Technical preparation
Practice SQL query optimization and complex data manipulation.,Build small migration scripts using Python or Java.,Familiarize with Spark and data lakehouse concepts.,Review data reconciliation and validation techniques.
Behavioral questions
Describe a complex data migration challenge you faced.,How do you ensure data integrity during migration?,How do you handle conflicting stakeholder requirements?,Tell me about your experience with SDLC and CI/CD.
Frequently asked questions
- What are the primary responsibilities of a Data Migration Engineer at Capgemini in Dallas?
- As a Data Migration Engineer at Capgemini in Dallas, you will be responsible for migrating data pipelines and logic to a Lakehouse environment, executing physical data transfers while ensuring integrity, translating and optimizing SQL and Spark consumption patterns, and performing rigorous data validation and reconciliation.
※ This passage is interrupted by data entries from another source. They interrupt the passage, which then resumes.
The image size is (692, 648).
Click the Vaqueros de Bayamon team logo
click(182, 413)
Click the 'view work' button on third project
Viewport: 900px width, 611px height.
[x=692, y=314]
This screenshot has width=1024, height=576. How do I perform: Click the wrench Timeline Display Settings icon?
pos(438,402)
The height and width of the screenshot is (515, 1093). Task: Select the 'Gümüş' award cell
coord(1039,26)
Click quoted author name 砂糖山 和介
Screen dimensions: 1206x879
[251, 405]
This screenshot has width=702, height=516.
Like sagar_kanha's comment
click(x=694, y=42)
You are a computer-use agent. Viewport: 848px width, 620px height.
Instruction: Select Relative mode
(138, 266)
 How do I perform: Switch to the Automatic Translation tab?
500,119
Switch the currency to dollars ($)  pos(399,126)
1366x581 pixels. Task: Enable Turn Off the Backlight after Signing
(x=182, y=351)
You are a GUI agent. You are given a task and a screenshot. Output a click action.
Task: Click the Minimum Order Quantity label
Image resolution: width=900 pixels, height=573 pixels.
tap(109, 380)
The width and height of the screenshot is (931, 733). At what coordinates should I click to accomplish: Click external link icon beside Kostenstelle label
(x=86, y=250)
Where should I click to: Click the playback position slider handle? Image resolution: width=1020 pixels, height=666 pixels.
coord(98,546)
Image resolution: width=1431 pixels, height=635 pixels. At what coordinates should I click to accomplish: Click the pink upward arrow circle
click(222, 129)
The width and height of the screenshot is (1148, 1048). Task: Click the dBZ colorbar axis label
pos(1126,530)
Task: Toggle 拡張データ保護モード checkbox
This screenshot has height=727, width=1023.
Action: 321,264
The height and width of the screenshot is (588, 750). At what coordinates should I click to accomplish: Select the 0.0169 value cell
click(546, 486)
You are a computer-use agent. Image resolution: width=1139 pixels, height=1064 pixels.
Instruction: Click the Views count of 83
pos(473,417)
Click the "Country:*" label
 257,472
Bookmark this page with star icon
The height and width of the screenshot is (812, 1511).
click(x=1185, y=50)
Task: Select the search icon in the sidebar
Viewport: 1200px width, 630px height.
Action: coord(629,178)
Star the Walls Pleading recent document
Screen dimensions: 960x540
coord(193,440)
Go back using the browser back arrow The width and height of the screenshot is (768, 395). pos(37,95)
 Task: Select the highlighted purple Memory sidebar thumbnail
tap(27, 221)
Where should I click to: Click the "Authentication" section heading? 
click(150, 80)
You will also act as a technical liaison to internal clients and data owners.
- What technical skills are essential for this Data Migration Engineer role?
- Essential technical skills include 3-5 years of hands-on coding experience, proficiency in Python or Java, troubleshooting SQL, and experience with the full SDLC and CI/CD best practices. You should also have a strong understanding of temporal data modeling, schema management (Iceberg, Apache), performance optimization (partitioning, clustering), and architectural theory. Familiarity with Kafka, ANSI SQL, FTP, Apache Spark, Snowflake is also crucial.
- Is this Data Migration Engineer position remote or on-site?
- This Data Migration Engineer position in Dallas, TX is an on-site role, requiring employees to be in the office five days a week from day one.
- What is the expected salary range for a Data Migration Engineer at Capgemini in Dallas?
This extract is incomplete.